- _Selected passage_
Irish Car Bomb Cupcakes

All that has changed, now. Jillian and I have a new daughter, and my sister is married and pregnant with a son of her own. This year, there won’t be any Irish Car Bombs, any public intoxication, or any fistfights with someone in a “Kiss Me, I’m Irish” t-shirt. This St. Patrick’s Day, the closest we will come to that kind of debauchery is consuming our whiskey, Bailey’s, and Guinness in cupcake form.

All of the elements of this cupcake work beautifully together. The Guinness adds a subtle richness to the chocolate cake, which develops just the slightest crispy crackle on its exterior. The cupcakes are filled with a Jameson-spiked dark chocolate ganache, and the whole shebiggle is topped with a surprisingly light, definitely boozy Bailey’s-soaked buttercream frosting. That combination of sugar, fat, and booze is enough to quicken your pulse and make the world seem like its spinning off its axis with just one bite. In other words, they’re perfect for your St. Patrick’s Day celebration.

Irish Car Bomb Cupcakes

Irish Car Bomb Cupcakes
Makes 12 cupcakes; Adapted from a recipe by Brown Eyed Baker

Ingredients:

For the cupcakes:

  • 1/2 cup Guinness stout
  • 1 stick unsalted butter, at room temperature
  • 6 tablespoons Dutch-process cocoa powder
  • 1 cup all-purpose flour
  • 1 cup granulated sugar
  • 3/4 teaspoon baking soda
  • 1/4 + 1/8 teaspoons salt
  • 1 egg
  • 1/3 cup sour cream

For the Jameson dark chocolate ganache filling:

  • 4 ounces bittersweet chocolate
  • 1/3 cup heavy cream
  • 1 tablespoon butter, at room temperature
  • 1 1/2 teaspoons Jameson Irish whiskey

For the Baileys buttercream frosting:

  • 2 sticks unsalted butter, at room temperature
  • 2 1/2 cups powdered sugar
  • 3 tablespoons Baileys Irish Cream

Method:

For the cupcakes:

Irish Car Bomb Cupcakes

Preheat oven to 350 degrees, and line a cupcake or muffin pan with 12 cupcake liners. In a medium saucepan over medium heat, bring Guinness and butter to a simmer. Add the cocoa powder and whisk until smooth. Remove from heat and allow to cool slightly.

Irish Car Bomb Cupcakes

In a large bowl, stir flour, sugar, baking soda, and salt to combine. In a standing mixer, beat the egg and sour cream until combined. Slowly add the Guinness and chocolate mixture, and stir until combined. Add flour mixture, and continue stirring until completely combined.

Irish Car Bomb Cupcakes

Fill each cupcake liner to 2/3 full, and bake until a toothpick inserted into the center of a cupcake comes out completely clean, about 17-20 minutes. Remove cupcakes from pan, and allow to cool completely on rack.

- _Excerpted data_
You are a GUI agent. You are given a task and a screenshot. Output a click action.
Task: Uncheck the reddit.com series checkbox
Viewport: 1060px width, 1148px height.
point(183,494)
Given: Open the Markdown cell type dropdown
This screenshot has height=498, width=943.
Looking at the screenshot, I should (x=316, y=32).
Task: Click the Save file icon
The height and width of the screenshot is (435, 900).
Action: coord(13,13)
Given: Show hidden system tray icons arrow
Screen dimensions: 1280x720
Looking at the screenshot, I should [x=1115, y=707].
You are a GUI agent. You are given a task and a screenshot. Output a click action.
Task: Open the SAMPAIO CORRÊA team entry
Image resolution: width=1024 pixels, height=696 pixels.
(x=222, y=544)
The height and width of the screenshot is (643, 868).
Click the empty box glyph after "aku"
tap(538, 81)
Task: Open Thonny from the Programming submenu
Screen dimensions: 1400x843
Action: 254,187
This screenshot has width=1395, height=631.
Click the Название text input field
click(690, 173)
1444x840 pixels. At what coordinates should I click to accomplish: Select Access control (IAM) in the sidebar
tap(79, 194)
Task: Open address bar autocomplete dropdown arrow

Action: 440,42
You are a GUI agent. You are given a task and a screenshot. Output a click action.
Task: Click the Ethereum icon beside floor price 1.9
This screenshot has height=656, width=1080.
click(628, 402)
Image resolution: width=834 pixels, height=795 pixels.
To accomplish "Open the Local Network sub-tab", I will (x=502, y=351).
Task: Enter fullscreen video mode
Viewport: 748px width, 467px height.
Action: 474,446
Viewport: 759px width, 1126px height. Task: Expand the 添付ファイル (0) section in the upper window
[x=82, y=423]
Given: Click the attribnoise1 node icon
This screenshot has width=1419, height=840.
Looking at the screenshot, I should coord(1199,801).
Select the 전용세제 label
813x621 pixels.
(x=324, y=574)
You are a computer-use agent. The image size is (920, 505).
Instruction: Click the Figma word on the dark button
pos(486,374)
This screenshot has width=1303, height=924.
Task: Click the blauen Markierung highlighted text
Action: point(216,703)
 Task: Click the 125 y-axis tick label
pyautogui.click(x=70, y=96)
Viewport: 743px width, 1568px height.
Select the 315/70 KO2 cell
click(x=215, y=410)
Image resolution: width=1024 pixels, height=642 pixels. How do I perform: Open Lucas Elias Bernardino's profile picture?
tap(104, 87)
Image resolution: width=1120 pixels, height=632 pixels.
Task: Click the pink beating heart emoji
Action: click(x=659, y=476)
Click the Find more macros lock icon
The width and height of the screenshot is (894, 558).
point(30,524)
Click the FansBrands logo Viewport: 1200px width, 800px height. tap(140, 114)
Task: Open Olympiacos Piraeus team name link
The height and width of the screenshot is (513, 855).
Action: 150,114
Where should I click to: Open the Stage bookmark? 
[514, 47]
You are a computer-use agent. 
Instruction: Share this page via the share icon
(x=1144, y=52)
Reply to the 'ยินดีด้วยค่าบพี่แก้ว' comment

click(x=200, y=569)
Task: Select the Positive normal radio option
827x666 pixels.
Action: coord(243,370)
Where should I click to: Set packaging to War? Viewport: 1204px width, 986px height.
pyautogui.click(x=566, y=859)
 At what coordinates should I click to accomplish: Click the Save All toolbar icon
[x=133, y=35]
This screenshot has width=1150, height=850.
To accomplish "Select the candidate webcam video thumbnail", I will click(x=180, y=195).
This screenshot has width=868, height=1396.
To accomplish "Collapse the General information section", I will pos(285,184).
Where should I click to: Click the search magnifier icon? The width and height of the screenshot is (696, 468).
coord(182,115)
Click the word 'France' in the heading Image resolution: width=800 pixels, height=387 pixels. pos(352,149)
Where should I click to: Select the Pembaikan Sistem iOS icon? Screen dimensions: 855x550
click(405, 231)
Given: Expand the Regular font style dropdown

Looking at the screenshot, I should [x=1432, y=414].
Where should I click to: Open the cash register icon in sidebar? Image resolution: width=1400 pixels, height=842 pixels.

- _To be done_
A - Return, without any change, the lines of the records from the line that contains "Given: Show hidden system tray icons arrow" through the line that contains "click(690, 173)", with both of those lines included.
B - Supply the next part of the cupcake recipe, picking up after its final sentence.
The cupcake recipe and the records have no connection to each other.

- _Results for each task_
A -
Given: Show hidden system tray icons arrow
Screen dimensions: 1280x720
Looking at the screenshot, I should [x=1115, y=707].
You are a GUI agent. You are given a task and a screenshot. Output a click action.
Task: Open the SAMPAIO CORRÊA team entry
Image resolution: width=1024 pixels, height=696 pixels.
(x=222, y=544)
The height and width of the screenshot is (643, 868).
Click the empty box glyph after "aku"
tap(538, 81)
Task: Open Thonny from the Programming submenu
Screen dimensions: 1400x843
Action: 254,187
This screenshot has width=1395, height=631.
Click the Название text input field
click(690, 173)

B -
For the Jameson dark chocolate ganache filling:

Irish Car Bomb Cupcakes

Finely chop the chocolate, and place in heat-safe bowl. In a small saucepan, heat cream until simmering, and pour over the chocolate. Allow to sit for 1-2 minutes, and then stir using a rubber spatula until smooth. Add butter and whiskey, and continue stirring until combined. Let cool while you prepare the buttercream.

For the Baileys buttercream frosting:

Irish Car Bomb Cupcakes

Using the whisk attachment in your standing mixer, whip butter on high speed for five minutes. Reduce speed to low (unless you want to cover your kitchen and, ahem, camera, in a fine mist of powdered sugar), and gradually add powdered sugar until incorporated. Add the Baileys, and increase speed to whip for another 2-3 minutes.

To assemble cupcakes:

Irish Car Bomb Cupcakes

Using a paring knife, carefully cut a cone-shaped hole about 2/3 of the way down into the cooled cupcakes, eating the removed cupcake centers as you work. Transfer the ganache to a piping bag with a wide tip, and fill the cupcakes with the ganache.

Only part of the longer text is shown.